Statements from Iranian officials indicate that Iran may be preparing for a post-Assad Syria. Of course, the Iranian government sees the Assad regime as a major foreign policy asset in its regional soft-power network. The Iranian government is much stronger in the Middle East than at home. For the past 30 years, Iran has tirelessly built a network of militants from the Mahdi Army and other Islamists militias in Iraq to Hizbullah in Lebanon, arguably the most powerful resistance movement in the world, and Hamas in Palestine. This is Iran’s main source of regional power that it uses to challenge any government that has contemplated attacking Iran. In other words, Iran may not be able to fight a conventional war with the US, or maybe even Israel, but it can respond to an attack with its network employing asymmetrical warfare, a method of war Iran has long mastered. Syria helps make much of that possible, especially in terms of Hizbullah. Syria provides Iran with the only viable route to provide the resistance movement with weaponry. That Iranian officials are beginning to criticize the Ba’ath regime in Syria means that Iran maybe hedging its bets. After the Ba’ath regime’s failure to curtail the 6-month-long popular revolutionary movement in Syria, Iran may now be accepting the idea that the regime will fall and could be seeking to fix its image with the opposition, which may one day come to power and is justifiably sore with Iran for its long and continued support of the regime in Damascus. Here are the relevant statements from Iranian officials:
The cracks in the Iranian government’s formerly imperturbable support for the regime of Syrian President Bashar al-Assad continue to widen. Less than a week after Foreign Minister Ali Akbar Salehi declared that the Assad regime had a responsibility to heed protesters’ “legitimate demands”, the semiofficial Fars News Agency quoted a member of the Majles’s National Security Commision, Ahmad Avaei (pictured), to the effect that Assad’s opposition to Israel and support for the Lebanese Hezbollah — a primary client of the Islamic Republic — no longer justified support for his embattled government. As reported in the Los Angeles Times,
“The fact is that supporting the Syrian rulers at any cost was not right, as those who staged the protests were Muslims, and their protests were legitimate,” Avaei said. […]

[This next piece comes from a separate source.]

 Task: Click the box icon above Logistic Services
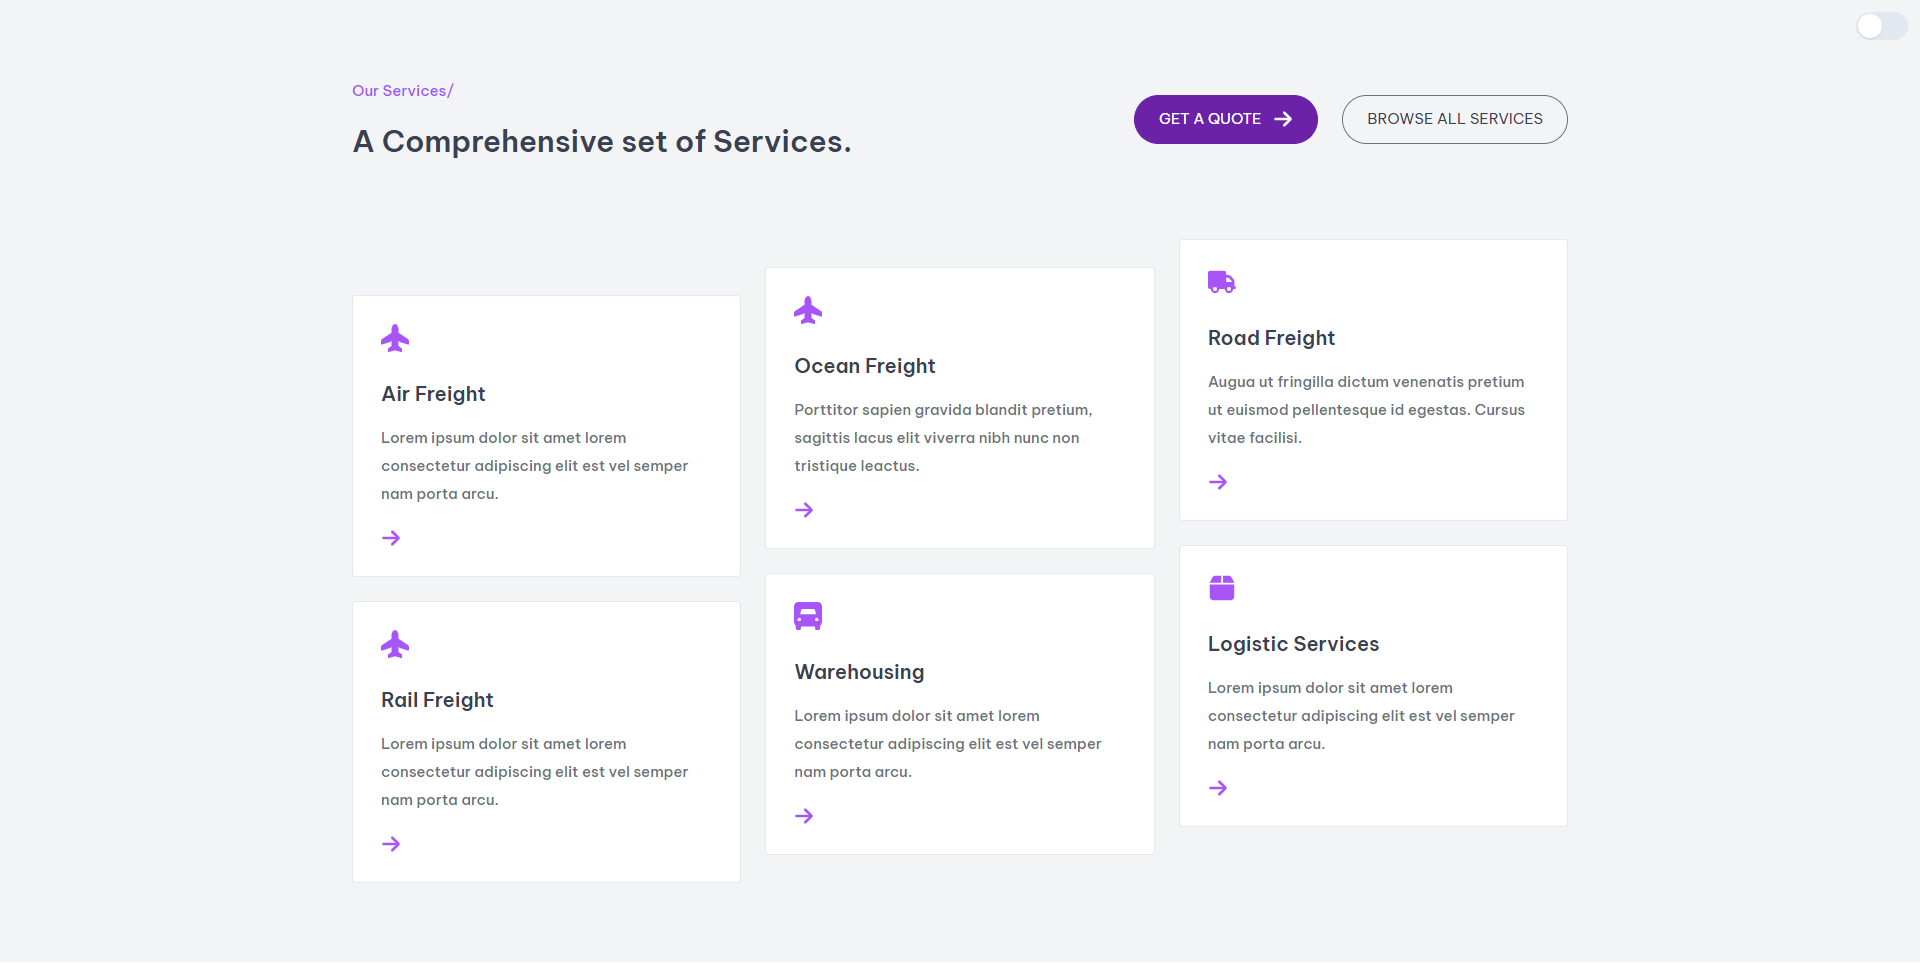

“Unfortunately, the Syrian leadership has realized too late the necessity of entering the reform process and should have done that much earlier to avoid the current crisis,” the lawmaker said. […]
Iranian officials’ switch to public criticism of the Syrian crackdown follows an apparently influential visit to Tehran late last month by Qatar’s emir, Sheik Hamad bin Khalifa al Thani, who supports the Syrian uprising and called efforts to crush it “fruitless.”

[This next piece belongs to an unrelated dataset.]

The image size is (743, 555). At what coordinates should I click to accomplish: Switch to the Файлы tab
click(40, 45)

Mashallah Shamsolvaezin, an Iranian analyst and journalist, said in an interview that Iran had sought to reach out to at least one opposition group in Syria, the Muslim Brotherhood
I respectually disagree. I think the violence and brutality in Syria escalated to such a level that Iran was forced to publicly acknowledge it. But I am sure that at the same time, in private, the Iranians have offered Assad their unequivocal support and advised him not to compromise or reform. While publicly they’ve asked the Assad regime to listen to the voice of the people, I am sure privately they’ve advised him not to succumb to popular demands. The long held strategy and philosophy of the hardliners in Iran is that you never compromise under pressure because it doesn’t alleviate the pressure; it projects weakness and invites even more pressure.
“The long held strategy and philosophy of the hardliners in Iran is that you never compromise under pressure because it doesn’t alleviate the pressure; it projects weakness and invites even more pressure.”
I think you’re absolutely right. Iran after the elections, promised nothing and compromised on nothing. Syria, however, has promised much, even if they are only promises. The most notable promise was a pluralistic system, which is a major compromise, even if only in wording; one that the Islamic Republic never even considered Indeed, the situation in Syria is far more grave than in Iran in ’09 and such statements posted above by Iranian authorities attests to the fact. I mean, the Syrian regime has killed more than 2,000 people yet the protests continue. Iran in ’09, killed less than hundred (opposition estimates put the number at 80 though more have been executed via death sentences after the fact), but was able to stamp out the movement, for now.
Thus, I think, and it’s only a thought, that the Syrian regime’s inability to suppress the protest movement after so many dead and after so many months has prompted the Islamic Republic to hedge its bets by trying to improve its image w the opposition, in case they come to power.